Medtronic CD Horizon Agile Dynamic Stabilization Device

The recalled CD Horizon spinal system Medtronic device was to be surgically attached to the spine for the purpose of alleviating pain in the back and legs through stabilization and was used as an adjunct to spinal fusion of the thoracic, lumbar and sacral spine for degenerative disc disease.

All lots (REF 7901000, 10mm, 5.5mm dia x 100mm, size: 10mm x 100mm) of the CD horizon legacy spinal system were recalled.

Cable Breaks Causing Injury

Patients implanted with this device have a pre-existing, severe spinal degeneration problem. If the patient experiences a cable break, there may be a new back injury with new/different manifestation of back pain.
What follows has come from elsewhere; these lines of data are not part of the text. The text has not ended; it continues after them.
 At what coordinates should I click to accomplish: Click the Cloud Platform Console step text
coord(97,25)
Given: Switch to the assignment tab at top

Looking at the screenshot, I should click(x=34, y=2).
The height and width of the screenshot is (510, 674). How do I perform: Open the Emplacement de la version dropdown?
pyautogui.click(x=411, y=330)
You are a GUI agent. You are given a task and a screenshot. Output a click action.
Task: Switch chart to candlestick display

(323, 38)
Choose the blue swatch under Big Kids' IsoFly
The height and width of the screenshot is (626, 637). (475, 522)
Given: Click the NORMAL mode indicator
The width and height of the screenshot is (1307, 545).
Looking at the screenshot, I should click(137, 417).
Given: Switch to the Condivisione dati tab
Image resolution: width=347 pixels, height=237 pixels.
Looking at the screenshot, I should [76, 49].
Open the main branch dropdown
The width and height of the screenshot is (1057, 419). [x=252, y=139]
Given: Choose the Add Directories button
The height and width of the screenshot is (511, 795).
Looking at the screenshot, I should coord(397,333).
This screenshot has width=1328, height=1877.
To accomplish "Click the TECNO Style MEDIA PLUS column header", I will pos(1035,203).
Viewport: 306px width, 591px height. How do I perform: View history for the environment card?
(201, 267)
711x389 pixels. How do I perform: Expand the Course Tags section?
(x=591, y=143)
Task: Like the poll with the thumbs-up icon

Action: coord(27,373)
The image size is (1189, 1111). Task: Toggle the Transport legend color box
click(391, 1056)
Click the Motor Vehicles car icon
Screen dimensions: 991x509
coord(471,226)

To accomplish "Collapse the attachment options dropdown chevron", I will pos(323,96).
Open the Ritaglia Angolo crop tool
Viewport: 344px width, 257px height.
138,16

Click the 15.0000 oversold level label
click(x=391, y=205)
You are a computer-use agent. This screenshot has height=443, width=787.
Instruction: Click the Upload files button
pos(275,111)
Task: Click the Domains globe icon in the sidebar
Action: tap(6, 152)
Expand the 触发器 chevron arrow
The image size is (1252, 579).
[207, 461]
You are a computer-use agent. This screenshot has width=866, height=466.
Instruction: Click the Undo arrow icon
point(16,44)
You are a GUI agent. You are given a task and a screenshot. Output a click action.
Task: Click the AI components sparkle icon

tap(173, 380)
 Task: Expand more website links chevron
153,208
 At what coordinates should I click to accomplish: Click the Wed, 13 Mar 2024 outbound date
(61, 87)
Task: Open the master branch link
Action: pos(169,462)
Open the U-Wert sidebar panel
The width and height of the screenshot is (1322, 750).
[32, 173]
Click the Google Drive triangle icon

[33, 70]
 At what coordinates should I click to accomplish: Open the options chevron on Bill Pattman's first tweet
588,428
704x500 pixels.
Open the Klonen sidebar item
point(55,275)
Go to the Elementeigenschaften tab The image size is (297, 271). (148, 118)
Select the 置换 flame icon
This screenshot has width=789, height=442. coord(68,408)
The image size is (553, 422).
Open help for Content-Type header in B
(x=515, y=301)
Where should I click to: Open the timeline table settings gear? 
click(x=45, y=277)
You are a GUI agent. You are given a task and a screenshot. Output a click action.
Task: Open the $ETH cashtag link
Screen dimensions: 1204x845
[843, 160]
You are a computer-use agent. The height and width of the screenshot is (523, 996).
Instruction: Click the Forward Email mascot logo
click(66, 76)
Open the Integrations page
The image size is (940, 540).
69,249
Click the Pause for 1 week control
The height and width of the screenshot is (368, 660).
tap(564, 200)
The FDA said that in December, 2007 Medtronic Sofamor Danek, based in Memphis, TN., sent a recall letter to all Risk Managers who received the product at their hospital. Letters were also mailed to surgeons who have implanted the product. Sales Representatives were notified via a conference call and letter to follow-up with their respective surgeons who have implanted the product to verify that their surgeon received the communication of the recall and that they are aware that patient monitoring is recommended.

The number of CD horizon legacy spinal systems on the market is uncertain, but it could be as high as 200,000. The Medtronic spinal stimulator was distributed worldwide, including the USA, Canada, India, Venezuela, Netherlands, Chile, Brazil, and Australia.